International Childhood Cancer Day – Origins
With so much talk about cancer, people have started taking steps to prevent it, or rather, diagnose it as early as possible. In children, cancer takes a special toll due to the emotional and physical stress it causes the parents. In underdeveloped countries, children with cancer tend to die in the most horrible and painful ways, because there are no options for care, let alone treatment.
This is why the ICCD was created, by a group of very concerned parents, in 2002. Their symbol, the Gold Ribbon, created in 1997, is there to remind everyone of the heroes of this world, the ones fighting for the children, as well as of the children themselves, who might be in danger without even knowing it.
The Childhood Cancer International is the largest global cancer foundation for pediatric cancer and is also the organization behind the ICCD, the one of many which supports it. Their goals are to create less toxic treatments for children, especially promoting diagnosis and early discoveries.

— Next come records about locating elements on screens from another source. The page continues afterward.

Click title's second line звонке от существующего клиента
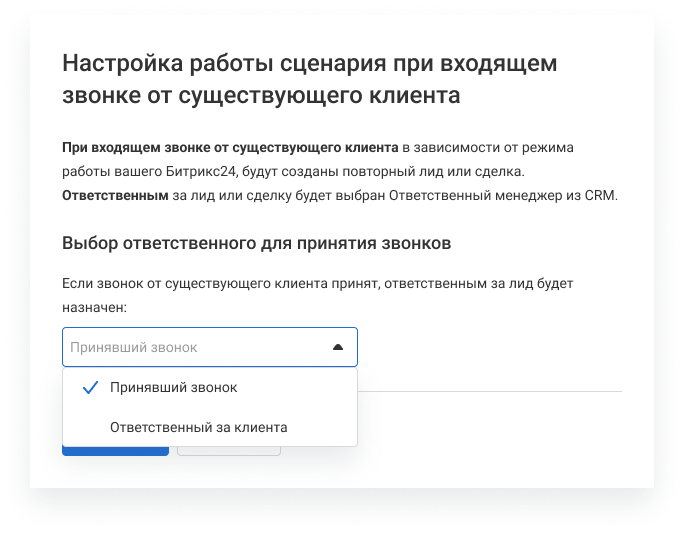 (261, 96)
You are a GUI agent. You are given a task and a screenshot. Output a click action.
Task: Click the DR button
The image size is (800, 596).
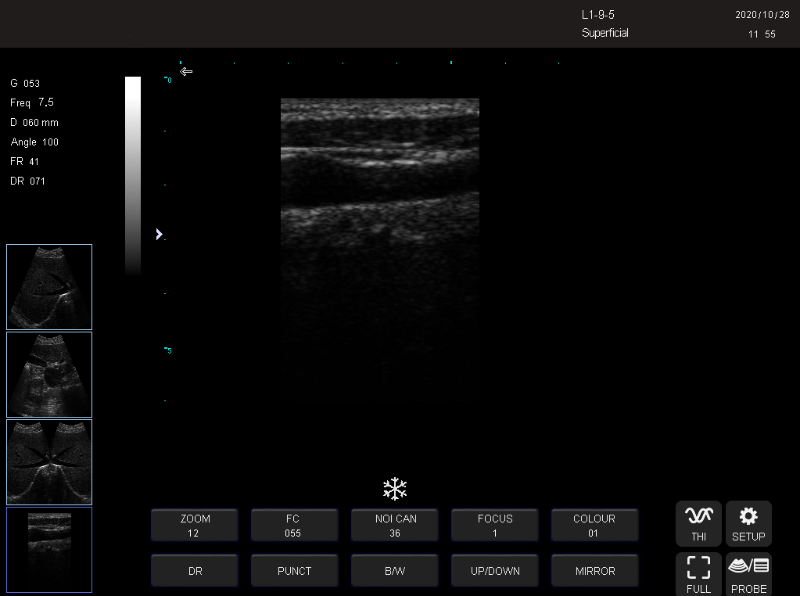pos(195,571)
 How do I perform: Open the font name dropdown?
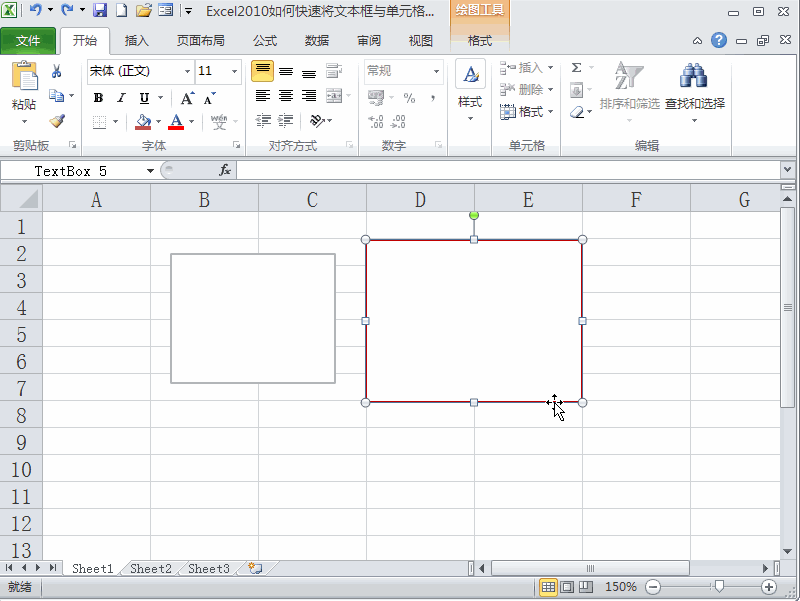186,71
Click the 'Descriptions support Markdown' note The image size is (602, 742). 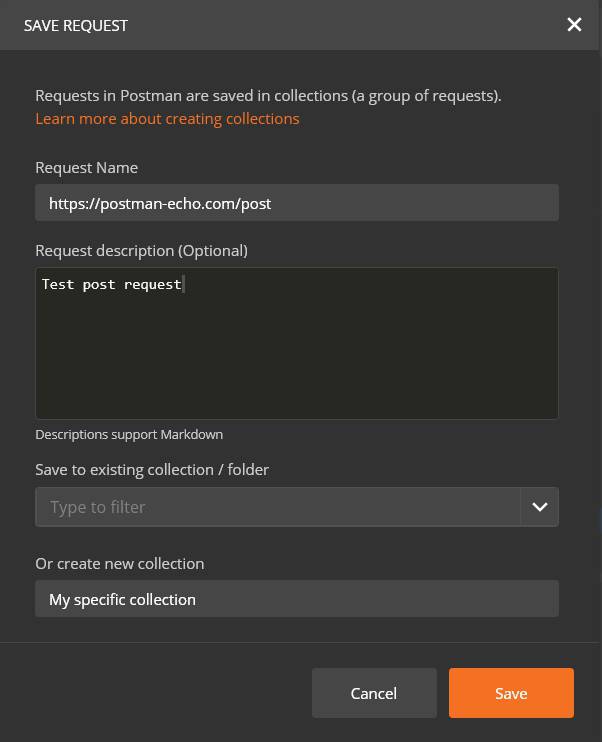point(129,434)
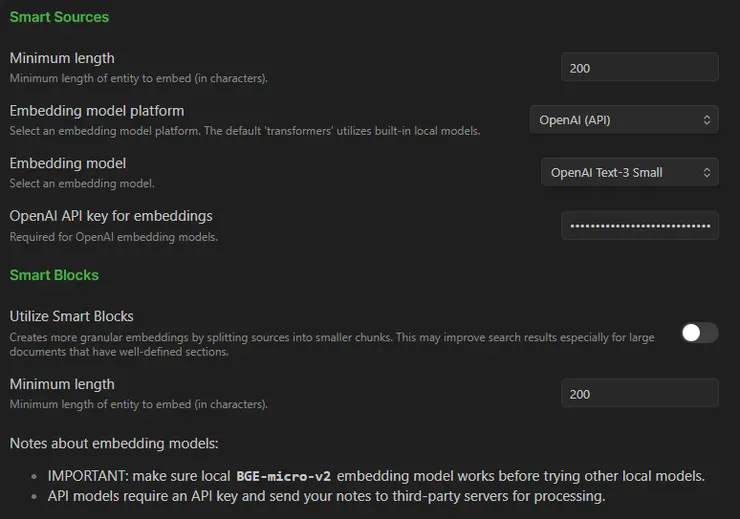Click the "Select an embedding model." description
The height and width of the screenshot is (519, 740).
pyautogui.click(x=82, y=184)
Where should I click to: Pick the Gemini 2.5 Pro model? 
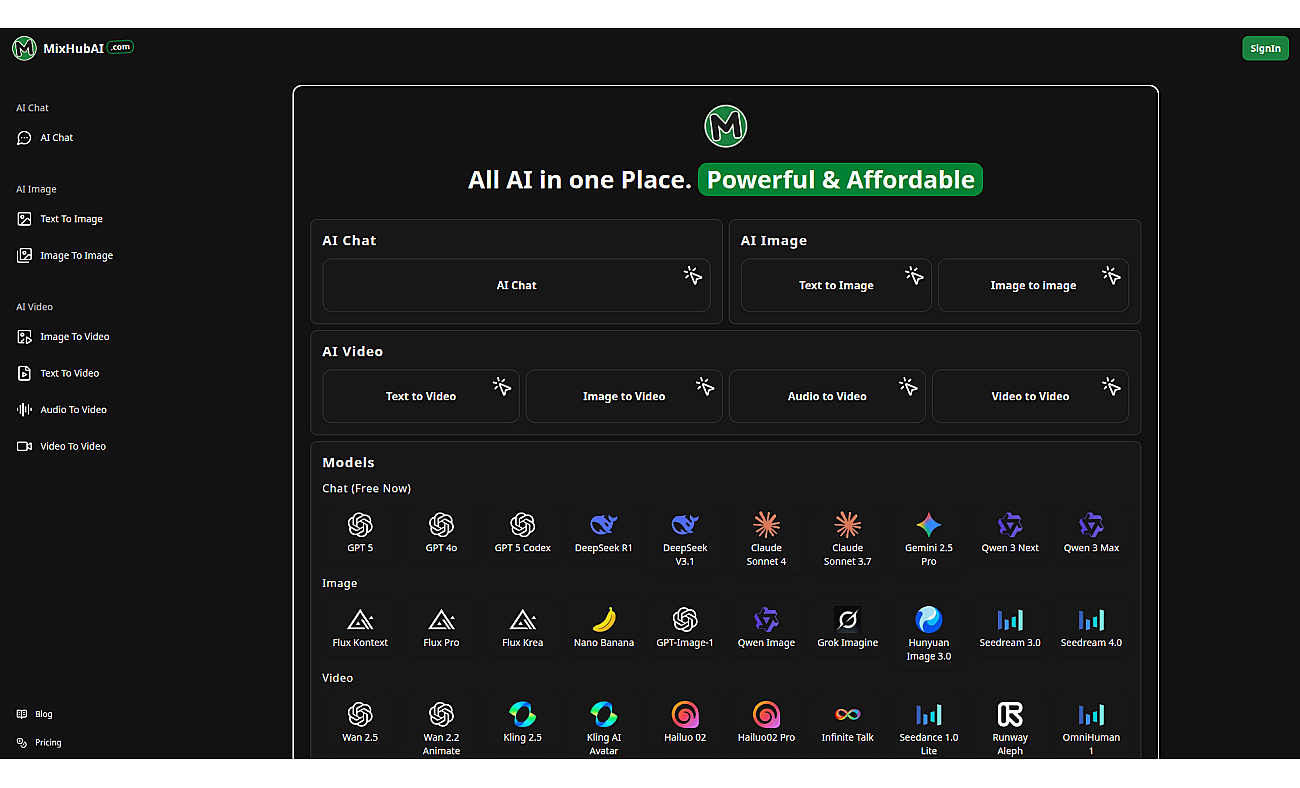click(928, 525)
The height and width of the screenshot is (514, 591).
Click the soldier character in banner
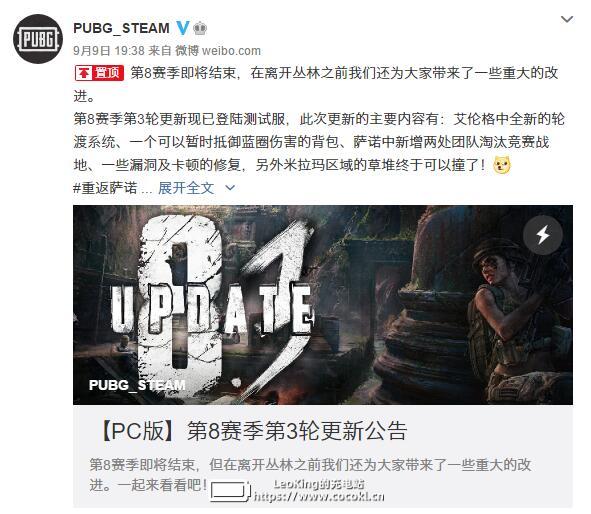[x=520, y=321]
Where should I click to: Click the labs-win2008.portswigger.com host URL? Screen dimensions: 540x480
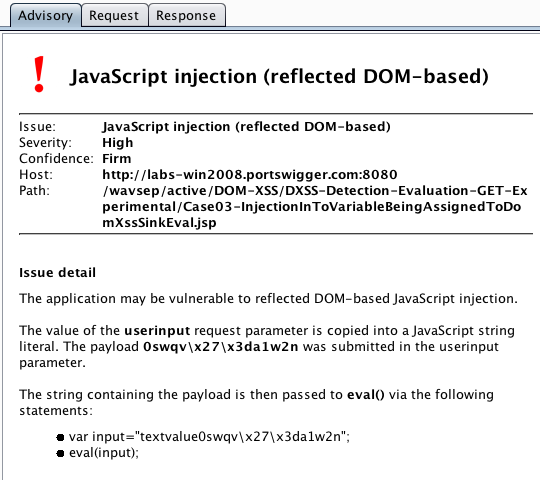click(250, 175)
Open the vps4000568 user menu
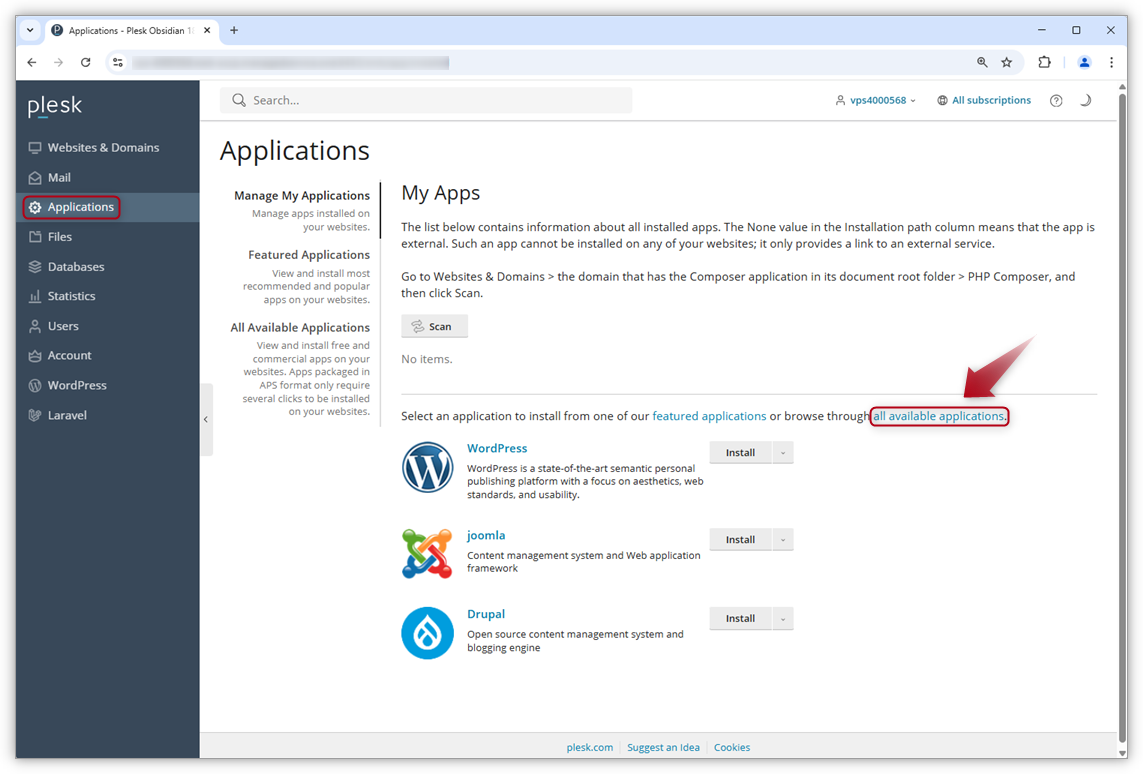The height and width of the screenshot is (774, 1143). pyautogui.click(x=875, y=99)
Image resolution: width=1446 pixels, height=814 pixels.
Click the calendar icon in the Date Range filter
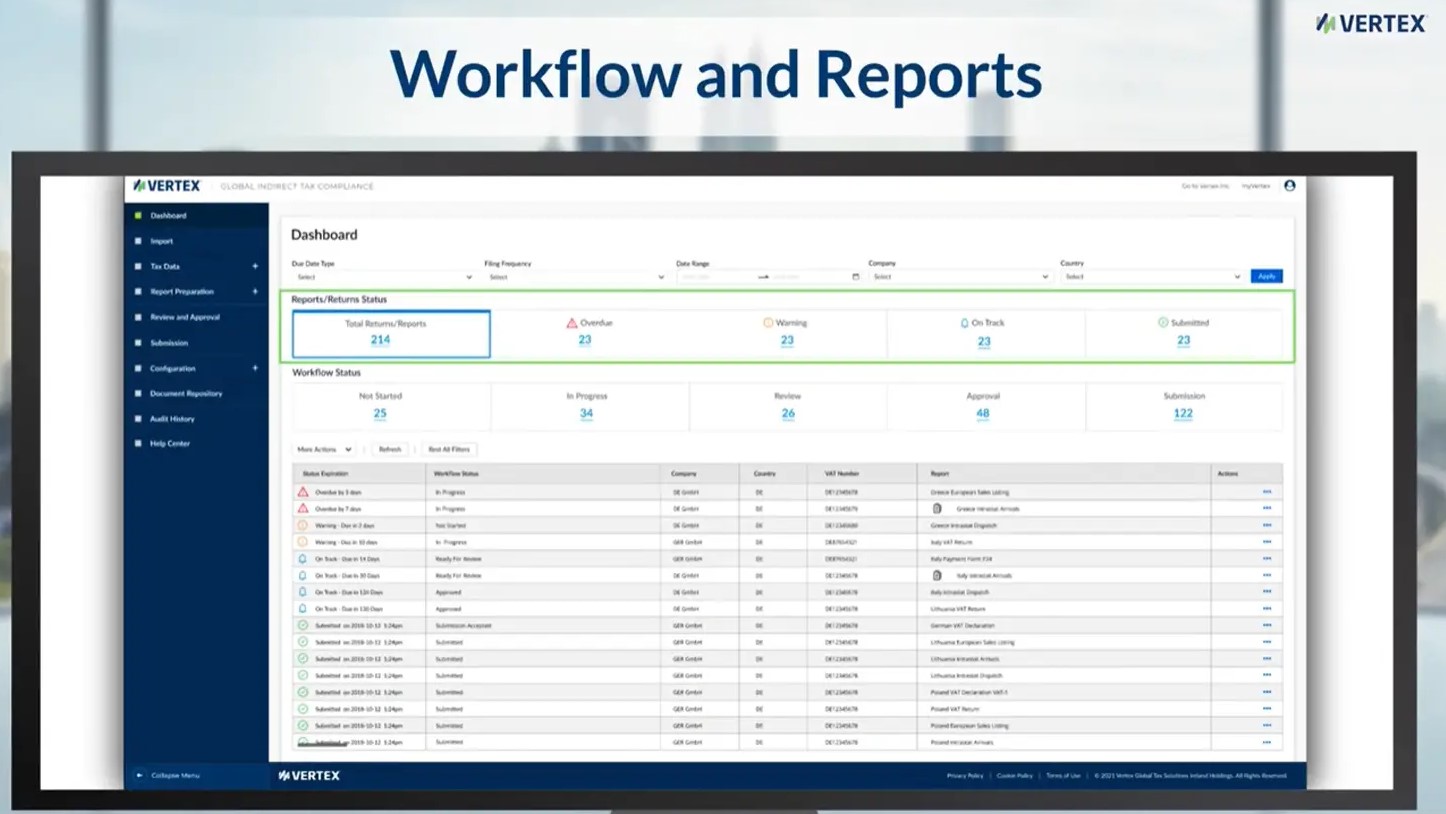pyautogui.click(x=855, y=276)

How to Combat Child Cancer
Prevention is the best cure, it is often said. For cancer in children and adolescents, regular visits to the doctors, to get a proper early diagnosis. If a child should be diagnosed, then they have a right to proper treatment and care, using proper medications, especially less toxic ones. Children should also have the right to post cancer care, recovery and better livelihood. For those 20% who cannot be treated, the CCI stands behind the belief that they should get a death without pain.
In order to avoid complications and to get a proper diagnosis, regular visits to a doctor, or specialized clinics are recommended.
Cancer in children is one of the most complicated diseases that the children themselves have to deal with, as well as their families. Adults who were cancer survivors in their youth have an increased chance to develop a heart condition, liver or kidney conditions, as well. Every February 15th, think of your children, or that of everyone around you.